▶ Aim A:
Please list the personas that the automation platform excerpt says an EAP must be able to support.

- - - - -

Establishing your enterprise automation platform
An enterprise automation platform (EAP) is a combination of integration, automation, and governance technologies designed to address a number of integration and automation use cases, whether that’s application integration, data integration, process automation, API publishing, B2B integration, event brokering, etc. Moreover, your EAP must be able to support multiple “personas”: professional integration specialists, application developers, SaaS administrators and, in some cases, business technologists (that is, business users with some IT skills).
Depending on your requirements and use cases, your EAP could be implemented with one platform (typically an iPaaS) or through a combination of tools (e.g. iPaaS, API management, and managed file transfer), possibly from different vendors.
The figure below illustrates what an ideal, comprehensive EAP looks like.
Even if you may not need all the capabilities illustrated in the figure above, providing such an extended technology architecture necessitates taking the following steps:
1. Identify your needs
Start by reviewing your existing integration and automation technologies with an eye on determining those that are still useful, others that are obsolete (or soon to be obsolete), and any that can be deemed as redundant. Then, identify your business priorities, the new initiatives you must support, and emerging requirements that are likely to manifest over the next 18-24 months. From there, you can use the figure above as a reference in deriving a list of the EAP capabilities you need (and don’t need), and you can perform a gap analysis to determine the incumbent tools you’ll continue to leverage and the ones you’ll have to acquire to support the new requirements.

- - - - -

▶ Aim B:
Show each line of the records below that contains the word "width".

▶ Input:
- - - - -

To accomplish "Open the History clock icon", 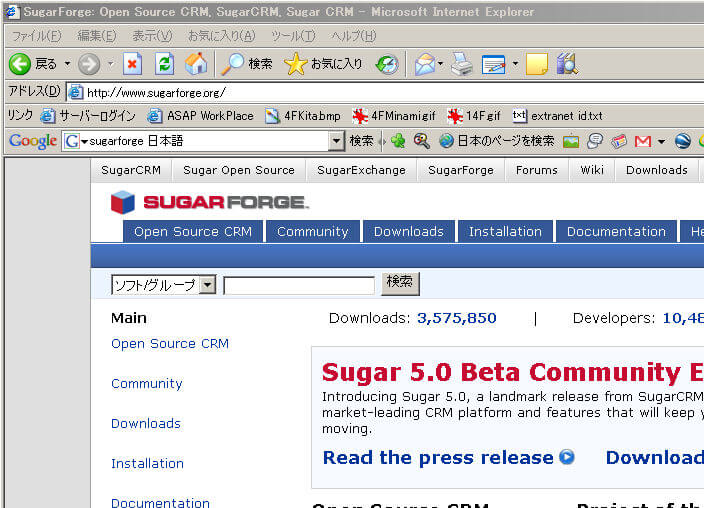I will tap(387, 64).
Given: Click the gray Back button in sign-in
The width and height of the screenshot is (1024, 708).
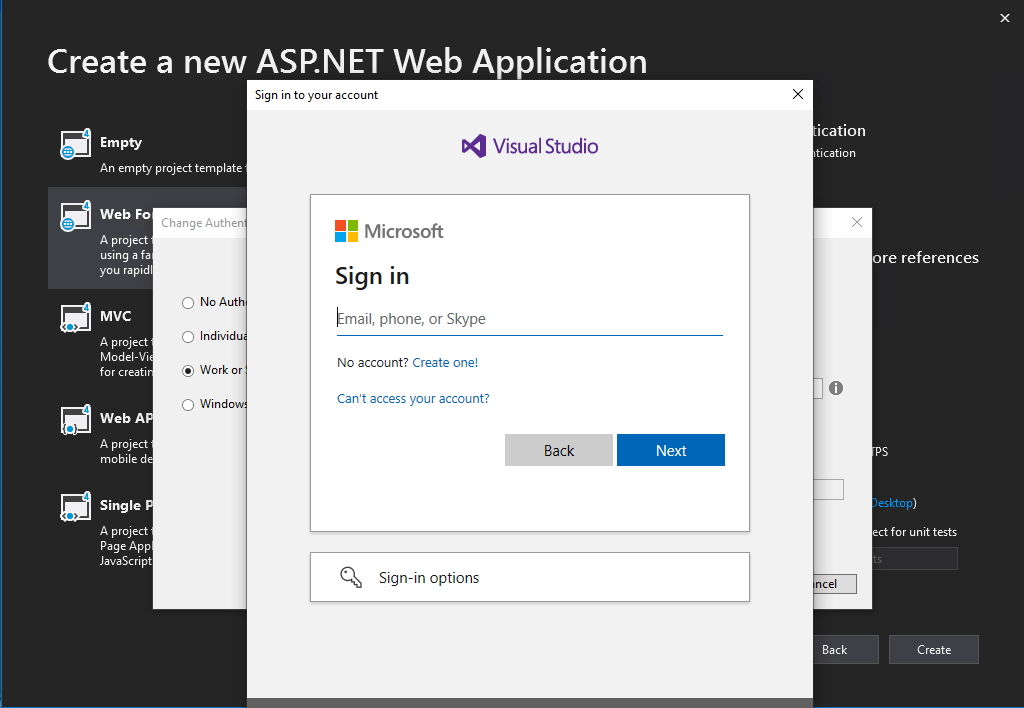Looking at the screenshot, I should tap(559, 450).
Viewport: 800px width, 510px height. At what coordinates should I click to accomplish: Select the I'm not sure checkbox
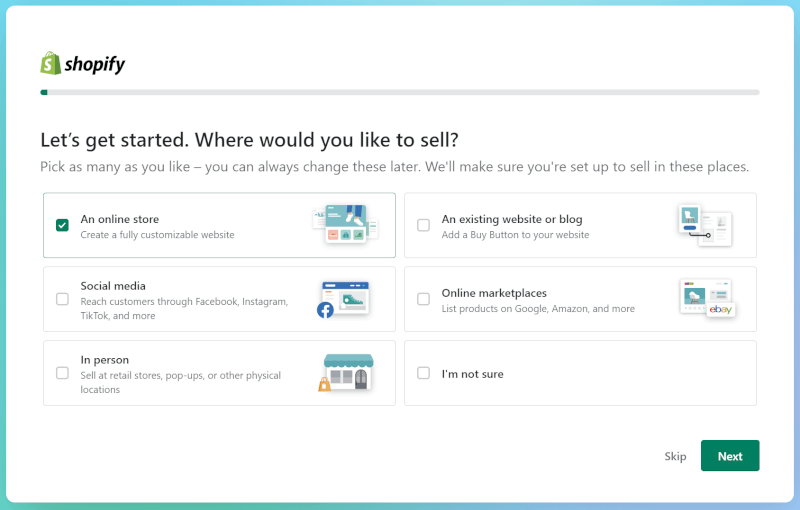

- - - - -

▶ Written response A:
Professional integration specialists, application developers, SaaS administrators, and business technologists

▶ Written response B:
The width and height of the screenshot is (1024, 708).
Viewport: 800px width, 510px height. At what coordinates should I click to accomplish: Select the I'm not sure checkbox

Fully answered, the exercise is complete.